Action Plan
It’s a chilly March morning in Washington, D.C, and just outside the steps of the Capitol Building, Gregg Renfrew is wearing a light navy puffer and New Balance sneakers while hopping up and down in order to stay warm. The founder and CEO of Beautycounter is huddled with staff, and around her, over 100 consultants from across the United States have joined them for a day of meetings to lobby for the Personal Care Products Safety Act, a bipartisan bill to reform the regulation of beauty products (cosmetic and otherwise) to ensure the safety of their ingredients. Once everyone is herded together for a group photo, Renfrew addresses them. “This is the reason I started the company,” she bellows.
That was in 2013. Renfrew wanted to create a beauty brand that made products that were high performing and safe. But she didn’t stop there; she made activism an integral part of the company and visited the Hill in D.C. the following year. “I didn’t feel the world needed another beauty brand per se,” she says. “What I felt it needed was a movement.”
And that’s the point of today in Washington. To date, major laws surrounding the regulation of beauty products in the United States have not been updated since 1938, restricting and banning only 30 ingredients. (In Canada, we’ve done that with around 600). Beautycounter, however, bans the use of 1,500 ingredients that it believes to be of concern.
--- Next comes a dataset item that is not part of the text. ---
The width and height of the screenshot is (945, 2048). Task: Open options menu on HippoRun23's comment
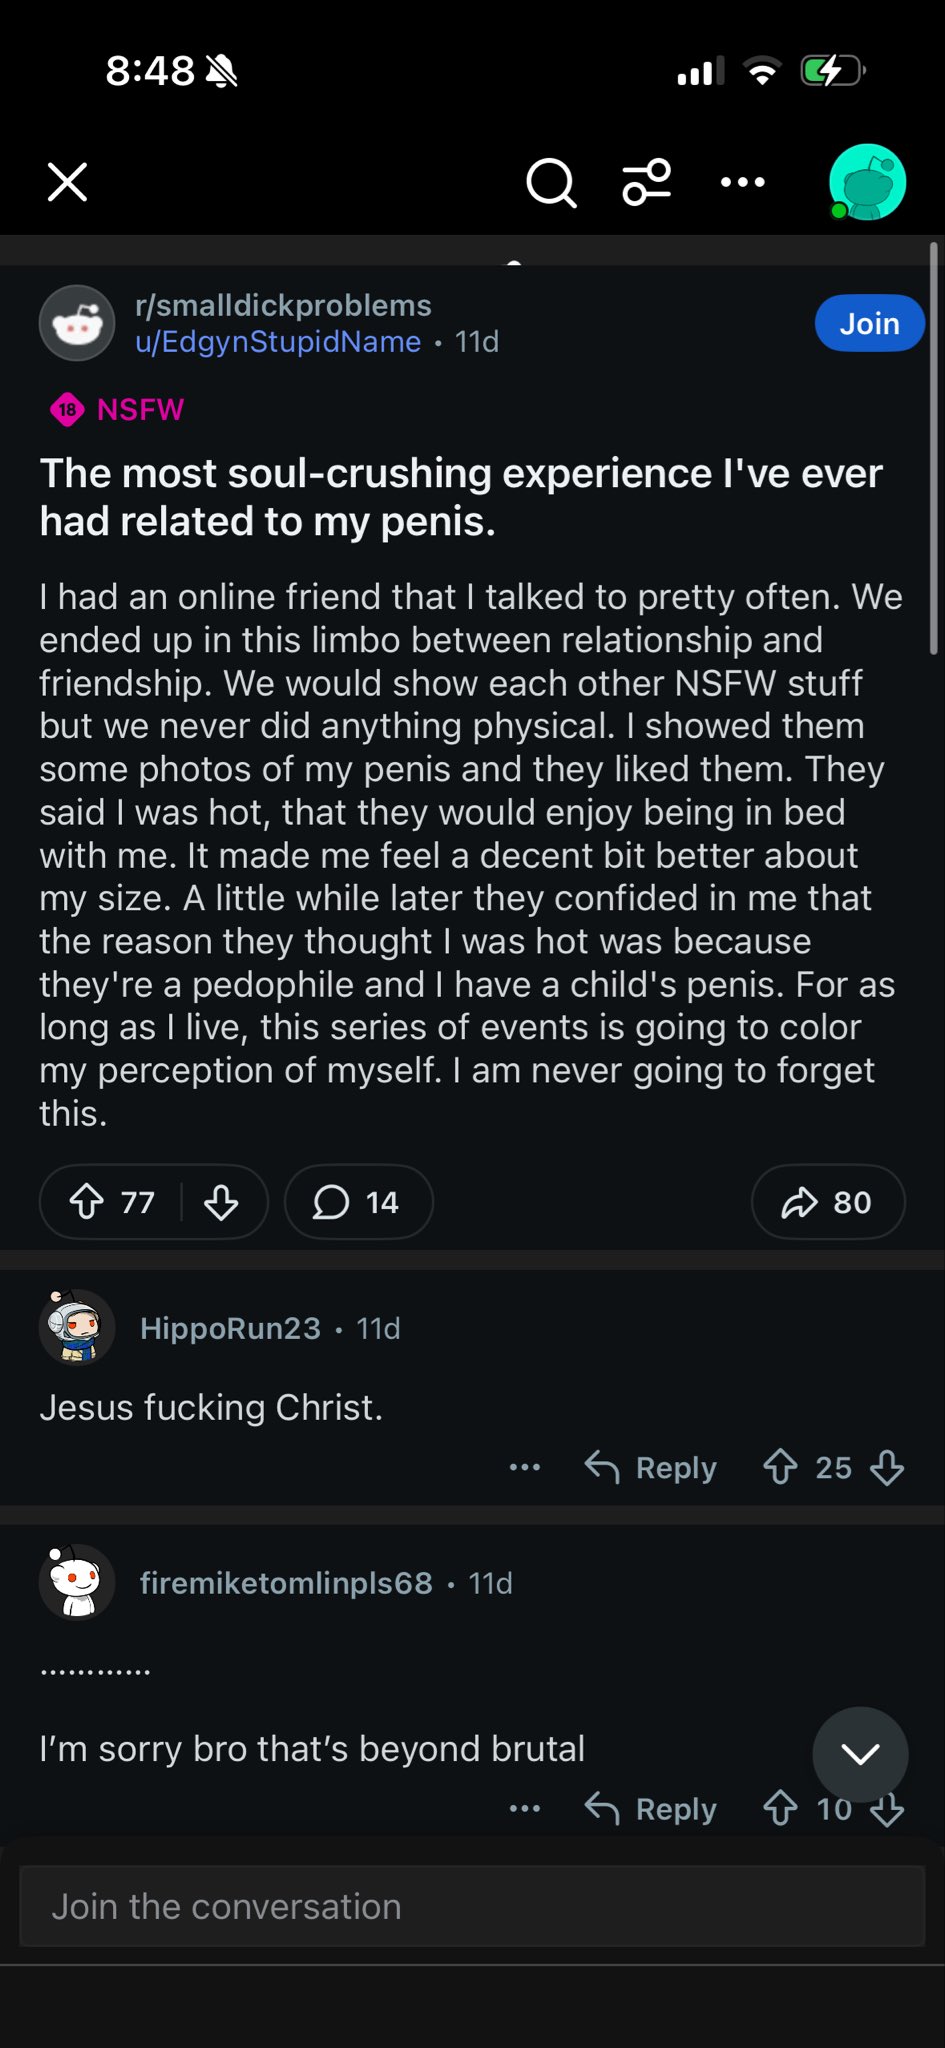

So Renfrew has brought her consultants to meet with the staff of the senators to lobby for support of the bill. “We know we’re making inroads,” she explains. “They may not agree on how we go about it, but I think everyone can agree that we need to protect our health.”
While we are ahead of the United States in terms of regulations, Renfrew believes “there’s still work to be done.” That includes the loophole that allows companies to not list ingredients if they fall under the category fragrance. “It keeps consumers in the dark about common allergens and hormone-disrupting chemicals,” explains Renfrew. The other issue is metals in cosmetics. Both are issues she’d like to see included in future Canadian Environmental Protection Act (CEPA) reviews.
Unlike other beauty brands that throw around the word “toxic,” Beautycounter steers clear of that rhetoric. “We talk about the ingredients that we choose to use,” she says. “That said, we do share information that can scare people because most assume that their government is protecting them.” But, above all, Renfrew believes that Beautycounter’s role is “to create higher performing, safer products, to educate the consumer, to advocate tirelessly and to change the industry and the world.”